TASK PROMPT -
Set down below, without alteration, the data from the line containing "Viewport: 1199px width, 608px" to the line containing "Given: Activate the Measure tool", including both of those lines and nothing further.

SUPPLIED DATA -
— Begin —

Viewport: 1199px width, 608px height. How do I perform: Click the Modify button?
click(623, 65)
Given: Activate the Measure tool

— End —
— Begin —

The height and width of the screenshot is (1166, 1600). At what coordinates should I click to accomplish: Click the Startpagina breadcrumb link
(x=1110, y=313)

— End —
— Begin —

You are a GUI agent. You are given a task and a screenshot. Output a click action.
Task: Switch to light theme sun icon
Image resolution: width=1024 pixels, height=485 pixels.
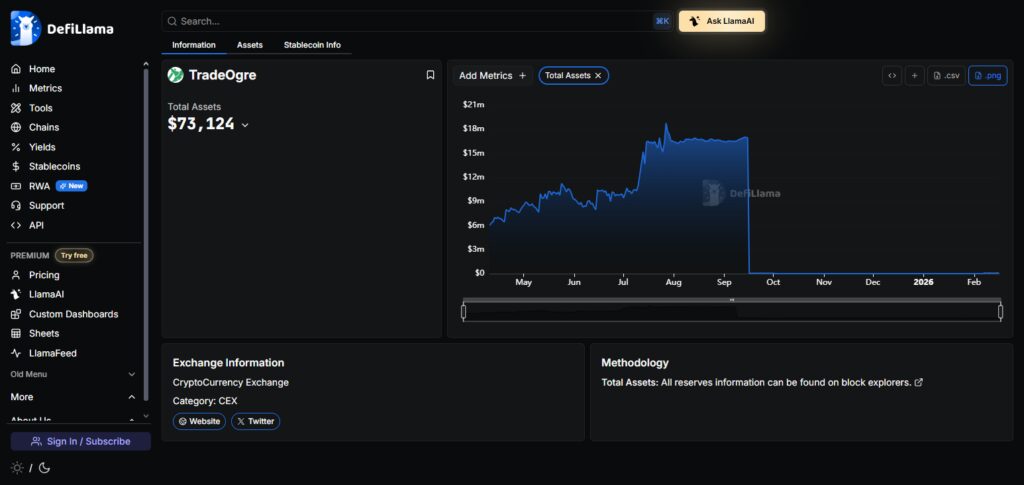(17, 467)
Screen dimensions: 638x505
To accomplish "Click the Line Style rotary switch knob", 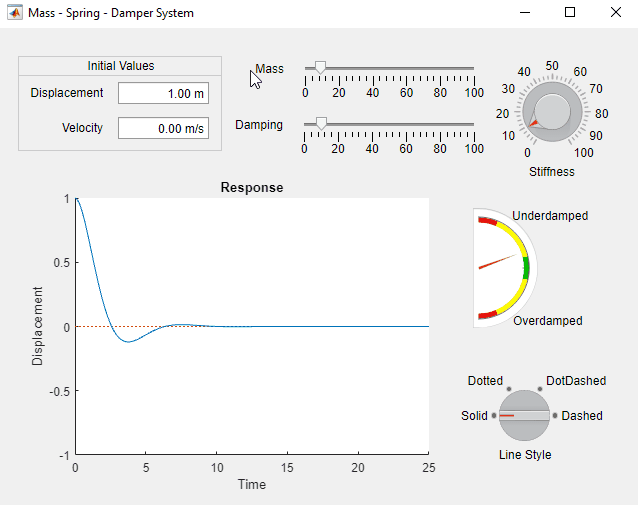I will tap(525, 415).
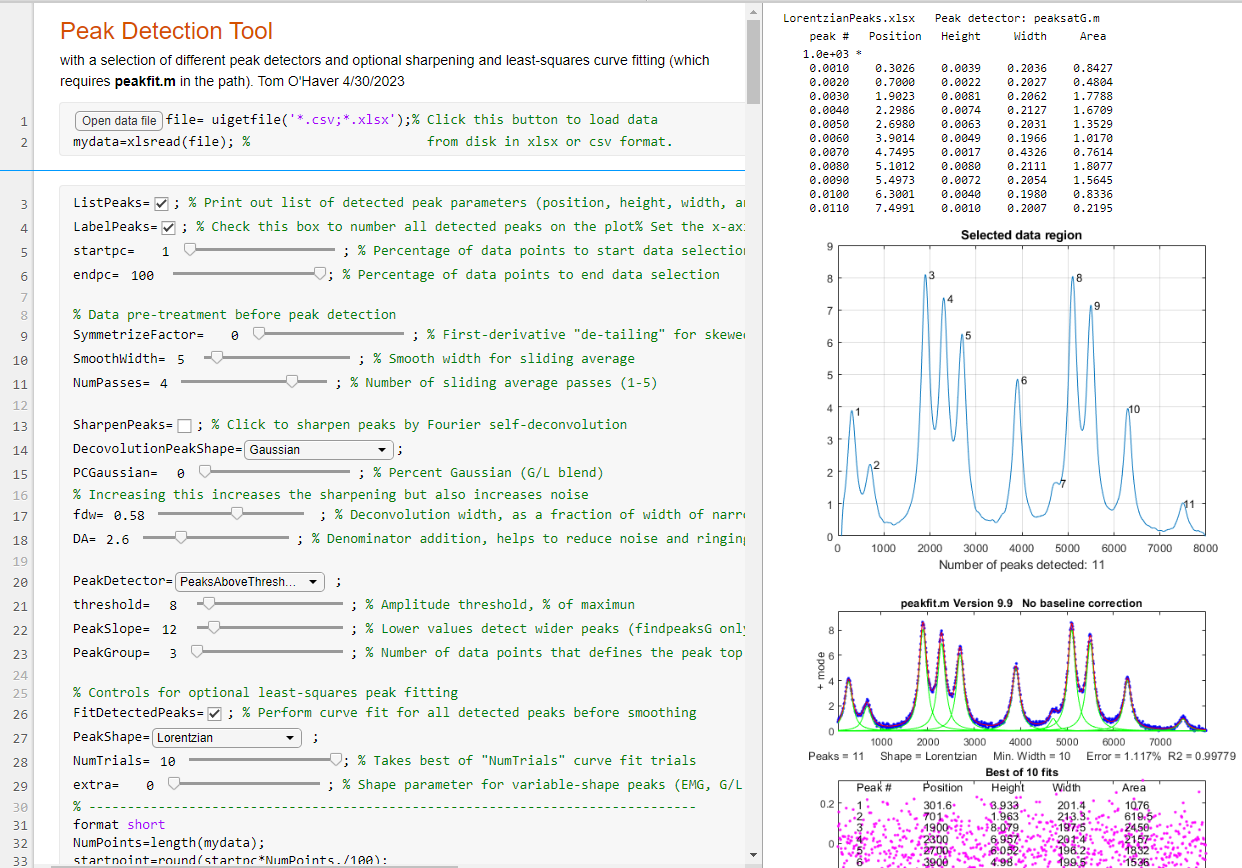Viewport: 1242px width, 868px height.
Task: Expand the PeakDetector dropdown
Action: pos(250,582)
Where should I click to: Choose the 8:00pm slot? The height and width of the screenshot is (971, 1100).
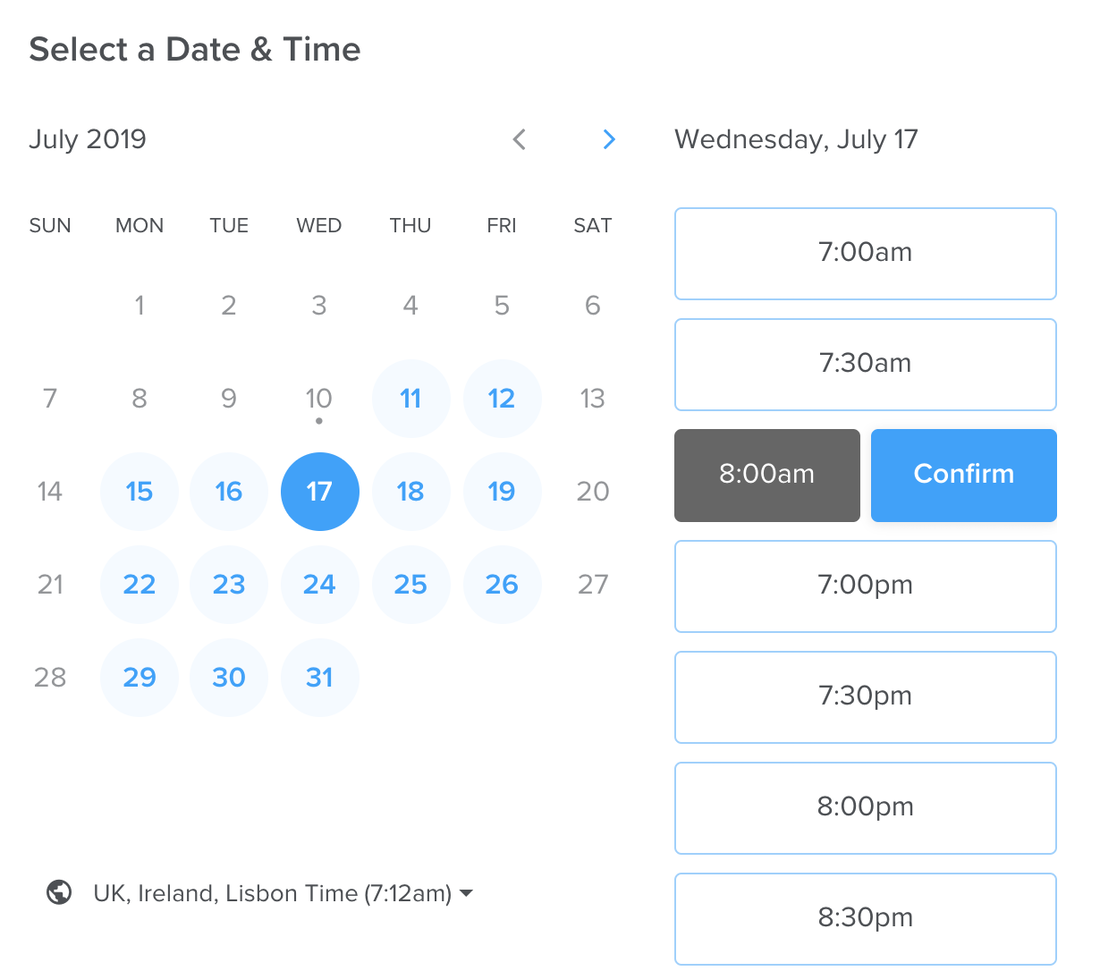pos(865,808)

— End —

ANSWER TO THIS PROBLEM -
Viewport: 1199px width, 608px height. How do I perform: Click the Modify button?
click(623, 65)
Given: Activate the Measure tool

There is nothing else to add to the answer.